§ **Task directions**: Search the records below for the string "screenshot", and report each line that contains it.

*** Data provided ***

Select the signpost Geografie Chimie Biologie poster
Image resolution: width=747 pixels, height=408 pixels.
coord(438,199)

*** End of Data provided ***
*** Data provided ***

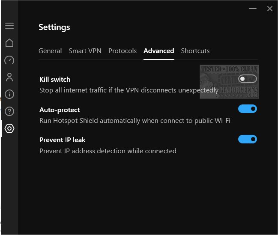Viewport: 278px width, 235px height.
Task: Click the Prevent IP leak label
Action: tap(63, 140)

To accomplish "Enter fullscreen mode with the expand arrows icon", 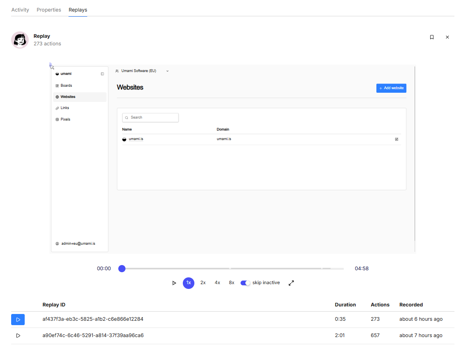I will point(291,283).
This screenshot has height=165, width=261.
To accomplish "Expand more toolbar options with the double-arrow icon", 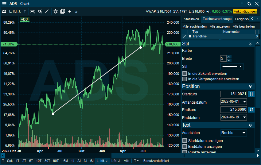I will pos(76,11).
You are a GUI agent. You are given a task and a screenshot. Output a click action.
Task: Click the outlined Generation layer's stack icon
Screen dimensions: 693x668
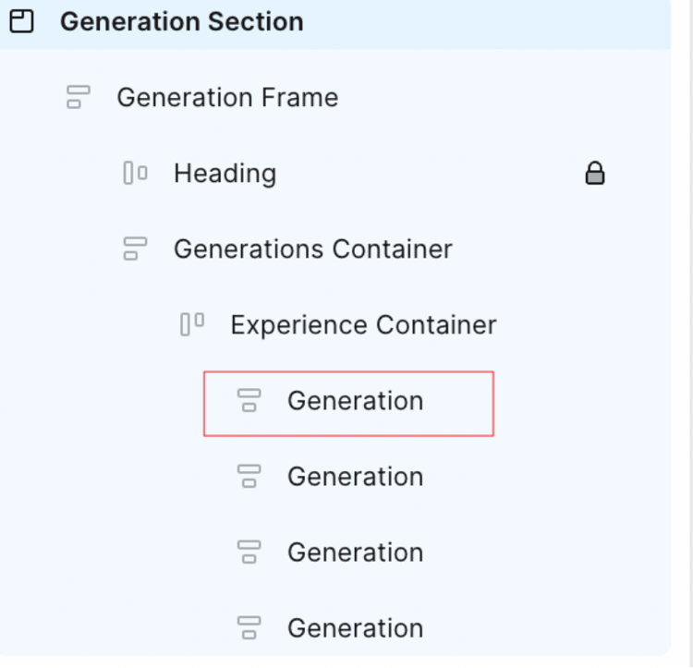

*** End of Data provided ***

§ **Expected output**:
This screenshot has height=165, width=261.
You are a GUI agent. You are given a task and a screenshot. Output a click action.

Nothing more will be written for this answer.